Improving skill courses. So far, so good.

I’ve been improving skill courses since 2007. In a skill course, students learn to do tasks independently. Examples are programming, and statistics. The focus is on deep learning, where students learn how to solve problems.

Why skill courses? First, learning skills helps students change their lives. Learning skills is a key factor in upward mobility (Bensen 2014). This applies regardless of race or ethnicity (Barrow and Rouse (2005). Skills help students achieve financial security, an important goal for undergraduates (Mathieson and Bhargava, 2003). Second, skill courses affect retention. Poor introductory skill courses can discourage students who might otherwise succeed. Third, advanced economy relies on skilled workers (ILO, 2010). Demand for problem solvers is growing (Levy and MurNane, 2004).

Skill courses

A good skill course requires joint responsibility:

  • Authors should write good textbooks, exercises, and other resources.
  • Instructors should help students use their time and resources well.
  • Students should study effectively. They should do exercises, monitor their understanding, self-test, etc.

Students can learn how to learn through books (e.g., Carey, 2013; Brown et al., 2014), videos (e.g., Chew, 2016), and other resources. There are tools to help with self-testing (e.g., Quizlet), randomized practice (e.g., Algebra Touch), and other effective learning techniques.

Authors and instructors have good resources, too, like Ambrose et al. (2010), Bransford et al. (1999), and Wiggins and McTighe (2005). To a large extent, we know what good skills courses look like (Pellegrino and Hilton, 2012). However, there are few complete tools to help authors create good skill courses, with content, exercises, and feedback mechanisms that are practical for instructors and students. There’s software for administering courses (e.g., Moodle), writing interactive content (e.g., iBooks Author), gathering formative feedback (e.g., ASSISTments), and other individual tasks. However, putting the pieces together demands more effort than many faculty will exert.

Over the last ten years, I’ve developed software that helps authors write courses for learning skills like programming. It implements learning science recommendations, like modeling problem solving, big ideas, patterns, and frequent low-stakes formative feedback. It has practical workflows that let a human grader assess student problem solving. A grader can assess 2,000 submissions in one semester, taking about 30 minutes per day.

I’ve written two versions of the software so far. They have been used to create four different skills courses, that have been taught multiple times to real students in credit-bearing classes. Each course is a complete package, a drop-in replacement for a traditional textbook.

Let’s review some of what is known about skill courses.

What makes a good skill course?

A good course has the right content, exercises, and social interaction. Course attributes include:

  1. Explanations that include task contexts (Bransford et al., 1999), encourage mental model development (Soloway, 1986), promote task transfer (Pellegrino and Hilton, 2012), xplain problem solving methods (Yan and Lavigne, 2014), and match students’ changing knowledge state (van Merriënboer, Kirschner and Kester, 2003)
  2. Hands on (Kontra et al., 2015).
  3. Tasks require problem solving (Pellegrino and Hilton, 2012).
  4. Frequent formative feedback (Black and Wiliam, 1998).
  5. Good social environments. Students get one-on-one help when they need it. Instructors are helpful, respectful, and personable (Wang and Eccles, 2013). Students respect each other (Johnson and Johnson, 2002).
  6. Student motivation (Yaeger and Walton, 2011)
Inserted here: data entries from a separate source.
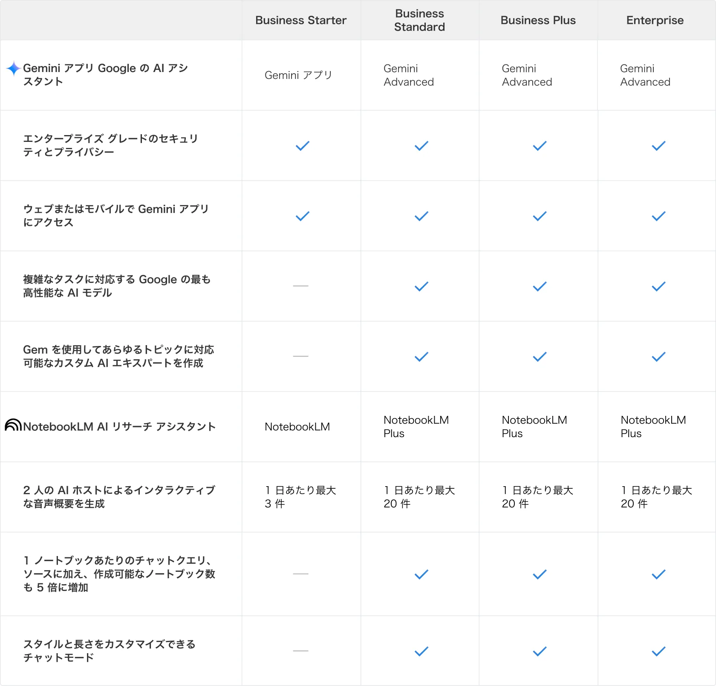Viewport: 716px width, 686px height.
Task: Select the Business Standard column header
Action: tap(419, 20)
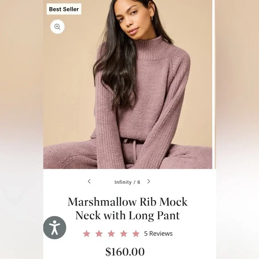Click the image count number 6
The height and width of the screenshot is (259, 259).
[139, 182]
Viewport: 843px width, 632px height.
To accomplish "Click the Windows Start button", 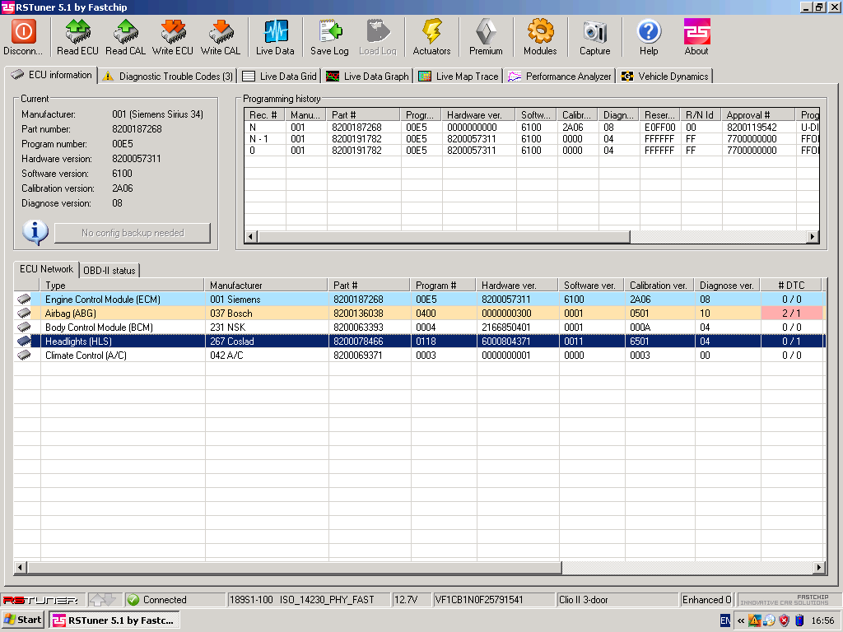I will click(x=23, y=620).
The list doesn’t mention particular technology, or whether classes are online, blended, or traditional. It’s best to identify experiences that support effective skill learning, and then choose technology and class organization, not the other way around.

Flipped courses can have these attributes. Students prepare outside class, reading content, watching videos, doing exercises, and whatever else is required. Class time is for active learning. Students get help with exercises, work on labs, work in teams, and so on. Instructors are facilitators, not content providers. Flipped courses make good use of relatively expensive face-to-face time.

Flipped courses can have locked or flexible schedules. Locked schedules have every student focus on the same content at the same time, as in a traditional course. Flexible schedules let students learn at their own pace. Ideally, students can ask for help with any part of the course at any time.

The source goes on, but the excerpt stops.